__ACTIVITY__.
Each line of the material must appear again in the answer, exactly.

__DATASET RECORDS__.
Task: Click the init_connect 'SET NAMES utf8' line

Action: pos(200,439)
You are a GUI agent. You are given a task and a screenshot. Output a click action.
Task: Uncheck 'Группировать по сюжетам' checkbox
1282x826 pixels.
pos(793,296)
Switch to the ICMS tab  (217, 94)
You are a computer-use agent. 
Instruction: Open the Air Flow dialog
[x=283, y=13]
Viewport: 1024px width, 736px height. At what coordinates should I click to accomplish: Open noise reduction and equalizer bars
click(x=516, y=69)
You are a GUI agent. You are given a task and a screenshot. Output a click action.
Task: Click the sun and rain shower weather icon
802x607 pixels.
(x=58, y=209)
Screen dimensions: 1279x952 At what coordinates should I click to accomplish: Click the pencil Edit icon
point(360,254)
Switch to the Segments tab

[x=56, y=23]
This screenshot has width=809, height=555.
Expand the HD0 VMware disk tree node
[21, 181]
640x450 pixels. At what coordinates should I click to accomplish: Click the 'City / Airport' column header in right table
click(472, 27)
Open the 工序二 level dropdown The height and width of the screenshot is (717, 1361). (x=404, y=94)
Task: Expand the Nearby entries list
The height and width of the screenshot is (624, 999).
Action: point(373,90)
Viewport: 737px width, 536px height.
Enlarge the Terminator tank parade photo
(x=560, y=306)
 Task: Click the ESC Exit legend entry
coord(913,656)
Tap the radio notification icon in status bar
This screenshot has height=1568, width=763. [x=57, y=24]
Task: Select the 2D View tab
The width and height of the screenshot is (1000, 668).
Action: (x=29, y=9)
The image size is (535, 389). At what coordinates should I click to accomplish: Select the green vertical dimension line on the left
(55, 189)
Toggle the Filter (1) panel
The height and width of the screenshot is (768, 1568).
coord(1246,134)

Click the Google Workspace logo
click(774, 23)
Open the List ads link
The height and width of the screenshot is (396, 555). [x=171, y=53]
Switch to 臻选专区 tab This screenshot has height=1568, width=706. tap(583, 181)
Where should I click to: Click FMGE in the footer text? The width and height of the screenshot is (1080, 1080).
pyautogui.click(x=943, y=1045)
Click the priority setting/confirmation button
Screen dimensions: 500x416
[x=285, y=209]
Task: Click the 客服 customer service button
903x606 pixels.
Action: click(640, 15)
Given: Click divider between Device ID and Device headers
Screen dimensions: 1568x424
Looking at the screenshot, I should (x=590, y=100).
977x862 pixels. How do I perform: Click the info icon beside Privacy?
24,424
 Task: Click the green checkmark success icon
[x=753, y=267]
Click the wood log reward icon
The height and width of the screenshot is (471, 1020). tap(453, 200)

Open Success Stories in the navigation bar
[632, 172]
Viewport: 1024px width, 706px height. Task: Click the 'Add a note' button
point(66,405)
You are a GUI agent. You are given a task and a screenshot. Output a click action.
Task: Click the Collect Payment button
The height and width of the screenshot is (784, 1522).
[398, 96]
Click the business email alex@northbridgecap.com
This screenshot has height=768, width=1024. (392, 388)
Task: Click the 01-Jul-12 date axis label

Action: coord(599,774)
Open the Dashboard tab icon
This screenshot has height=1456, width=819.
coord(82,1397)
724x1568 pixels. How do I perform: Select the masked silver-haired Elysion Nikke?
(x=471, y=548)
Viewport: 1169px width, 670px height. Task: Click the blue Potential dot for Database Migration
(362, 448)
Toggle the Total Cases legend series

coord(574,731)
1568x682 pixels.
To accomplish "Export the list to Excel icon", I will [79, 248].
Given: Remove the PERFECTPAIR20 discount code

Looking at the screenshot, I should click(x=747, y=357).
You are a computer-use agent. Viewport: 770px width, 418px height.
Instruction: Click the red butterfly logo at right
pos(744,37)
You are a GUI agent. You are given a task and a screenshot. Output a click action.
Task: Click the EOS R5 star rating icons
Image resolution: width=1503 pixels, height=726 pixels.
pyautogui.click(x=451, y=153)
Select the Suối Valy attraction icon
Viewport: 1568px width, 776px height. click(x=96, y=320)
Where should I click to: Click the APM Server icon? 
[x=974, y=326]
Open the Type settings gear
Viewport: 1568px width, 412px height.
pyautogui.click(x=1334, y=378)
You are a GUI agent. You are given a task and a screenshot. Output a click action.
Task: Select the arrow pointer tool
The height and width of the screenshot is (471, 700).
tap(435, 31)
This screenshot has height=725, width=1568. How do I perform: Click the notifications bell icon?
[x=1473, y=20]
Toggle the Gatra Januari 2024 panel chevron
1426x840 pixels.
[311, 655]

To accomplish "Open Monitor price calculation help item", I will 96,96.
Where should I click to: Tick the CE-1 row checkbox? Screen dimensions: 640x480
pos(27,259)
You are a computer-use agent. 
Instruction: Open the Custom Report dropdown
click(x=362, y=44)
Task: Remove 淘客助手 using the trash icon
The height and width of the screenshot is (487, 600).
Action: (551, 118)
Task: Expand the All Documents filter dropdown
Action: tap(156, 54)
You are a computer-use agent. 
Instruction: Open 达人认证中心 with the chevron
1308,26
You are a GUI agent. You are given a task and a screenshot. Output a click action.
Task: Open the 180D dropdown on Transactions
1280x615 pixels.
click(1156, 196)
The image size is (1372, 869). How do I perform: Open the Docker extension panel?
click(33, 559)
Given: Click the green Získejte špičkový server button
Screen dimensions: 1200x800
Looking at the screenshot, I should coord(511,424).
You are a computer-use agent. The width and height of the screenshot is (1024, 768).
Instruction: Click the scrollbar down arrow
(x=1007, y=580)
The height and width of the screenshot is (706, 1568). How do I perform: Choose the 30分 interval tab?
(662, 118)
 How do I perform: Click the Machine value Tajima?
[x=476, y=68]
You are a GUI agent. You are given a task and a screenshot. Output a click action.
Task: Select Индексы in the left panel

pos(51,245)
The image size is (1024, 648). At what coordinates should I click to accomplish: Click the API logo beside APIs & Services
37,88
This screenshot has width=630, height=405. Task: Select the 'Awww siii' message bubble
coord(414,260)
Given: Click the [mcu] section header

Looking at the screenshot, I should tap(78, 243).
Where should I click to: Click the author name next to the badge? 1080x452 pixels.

__EXERCISE RESULT__.
Task: Click the init_connect 'SET NAMES utf8' line

Action: pos(200,439)
You are a GUI agent. You are given a task and a screenshot. Output a click action.
Task: Uncheck 'Группировать по сюжетам' checkbox
1282x826 pixels.
pos(793,296)
Switch to the ICMS tab  (217, 94)
You are a computer-use agent. 
Instruction: Open the Air Flow dialog
[x=283, y=13]
Viewport: 1024px width, 736px height. At what coordinates should I click to accomplish: Open noise reduction and equalizer bars
click(x=516, y=69)
You are a GUI agent. You are given a task and a screenshot. Output a click action.
Task: Click the sun and rain shower weather icon
802x607 pixels.
(x=58, y=209)
Screen dimensions: 1279x952 At what coordinates should I click to accomplish: Click the pencil Edit icon
point(360,254)
Switch to the Segments tab

[x=56, y=23]
This screenshot has width=809, height=555.
Expand the HD0 VMware disk tree node
[21, 181]
640x450 pixels. At what coordinates should I click to accomplish: Click the 'City / Airport' column header in right table
click(472, 27)
Open the 工序二 level dropdown The height and width of the screenshot is (717, 1361). (x=404, y=94)
Task: Expand the Nearby entries list
The height and width of the screenshot is (624, 999).
Action: point(373,90)
Viewport: 737px width, 536px height.
Enlarge the Terminator tank parade photo
(x=560, y=306)
 Task: Click the ESC Exit legend entry
coord(913,656)
Tap the radio notification icon in status bar
This screenshot has height=1568, width=763. [x=57, y=24]
Task: Select the 2D View tab
The width and height of the screenshot is (1000, 668).
Action: (x=29, y=9)
The image size is (535, 389). At what coordinates should I click to accomplish: Select the green vertical dimension line on the left
(55, 189)
Toggle the Filter (1) panel
The height and width of the screenshot is (768, 1568).
coord(1246,134)

Click the Google Workspace logo
click(774, 23)
Open the List ads link
The height and width of the screenshot is (396, 555). [x=171, y=53]
Switch to 臻选专区 tab This screenshot has height=1568, width=706. tap(583, 181)
Where should I click to: Click FMGE in the footer text? The width and height of the screenshot is (1080, 1080).
pyautogui.click(x=943, y=1045)
Click the priority setting/confirmation button
Screen dimensions: 500x416
[x=285, y=209]
Task: Click the 客服 customer service button
903x606 pixels.
Action: click(640, 15)
Given: Click divider between Device ID and Device headers
Screen dimensions: 1568x424
Looking at the screenshot, I should (x=590, y=100).
977x862 pixels. How do I perform: Click the info icon beside Privacy?
24,424
 Task: Click the green checkmark success icon
[x=753, y=267]
Click the wood log reward icon
The height and width of the screenshot is (471, 1020). tap(453, 200)

Open Success Stories in the navigation bar
[632, 172]
Viewport: 1024px width, 706px height. Task: Click the 'Add a note' button
point(66,405)
You are a GUI agent. You are given a task and a screenshot. Output a click action.
Task: Click the Collect Payment button
The height and width of the screenshot is (784, 1522).
[398, 96]
Click the business email alex@northbridgecap.com
This screenshot has height=768, width=1024. (392, 388)
Task: Click the 01-Jul-12 date axis label

Action: coord(599,774)
Open the Dashboard tab icon
This screenshot has height=1456, width=819.
coord(82,1397)
724x1568 pixels. How do I perform: Select the masked silver-haired Elysion Nikke?
(x=471, y=548)
Viewport: 1169px width, 670px height. Task: Click the blue Potential dot for Database Migration
(362, 448)
Toggle the Total Cases legend series

coord(574,731)
1568x682 pixels.
To accomplish "Export the list to Excel icon", I will [79, 248].
Given: Remove the PERFECTPAIR20 discount code

Looking at the screenshot, I should click(x=747, y=357).
You are a computer-use agent. Viewport: 770px width, 418px height.
Instruction: Click the red butterfly logo at right
pos(744,37)
You are a GUI agent. You are given a task and a screenshot. Output a click action.
Task: Click the EOS R5 star rating icons
Image resolution: width=1503 pixels, height=726 pixels.
pyautogui.click(x=451, y=153)
Select the Suối Valy attraction icon
Viewport: 1568px width, 776px height. click(x=96, y=320)
Where should I click to: Click the APM Server icon? 
[x=974, y=326]
Open the Type settings gear
Viewport: 1568px width, 412px height.
pyautogui.click(x=1334, y=378)
You are a GUI agent. You are given a task and a screenshot. Output a click action.
Task: Select the arrow pointer tool
The height and width of the screenshot is (471, 700).
tap(435, 31)
This screenshot has height=725, width=1568. How do I perform: Click the notifications bell icon?
[x=1473, y=20]
Toggle the Gatra Januari 2024 panel chevron
1426x840 pixels.
[311, 655]

To accomplish "Open Monitor price calculation help item", I will 96,96.
Where should I click to: Tick the CE-1 row checkbox? Screen dimensions: 640x480
pos(27,259)
You are a computer-use agent. 
Instruction: Open the Custom Report dropdown
click(x=362, y=44)
Task: Remove 淘客助手 using the trash icon
The height and width of the screenshot is (487, 600).
Action: (551, 118)
Task: Expand the All Documents filter dropdown
Action: tap(156, 54)
You are a computer-use agent. 
Instruction: Open 达人认证中心 with the chevron
1308,26
You are a GUI agent. You are given a task and a screenshot. Output a click action.
Task: Open the 180D dropdown on Transactions
1280x615 pixels.
click(1156, 196)
The image size is (1372, 869). How do I perform: Open the Docker extension panel?
click(33, 559)
Given: Click the green Získejte špičkový server button
Screen dimensions: 1200x800
Looking at the screenshot, I should coord(511,424).
You are a computer-use agent. The width and height of the screenshot is (1024, 768).
Instruction: Click the scrollbar down arrow
(x=1007, y=580)
The height and width of the screenshot is (706, 1568). How do I perform: Choose the 30分 interval tab?
(662, 118)
 How do I perform: Click the Machine value Tajima?
[x=476, y=68]
You are a GUI agent. You are given a task and a screenshot. Output a click action.
Task: Select Индексы in the left panel

pos(51,245)
The image size is (1024, 648). At what coordinates should I click to accomplish: Click the API logo beside APIs & Services
37,88
This screenshot has width=630, height=405. Task: Select the 'Awww siii' message bubble
coord(414,260)
Given: Click the [mcu] section header

Looking at the screenshot, I should tap(78, 243).
Where should I click to: Click the author name next to the badge? 1080x452 pixels.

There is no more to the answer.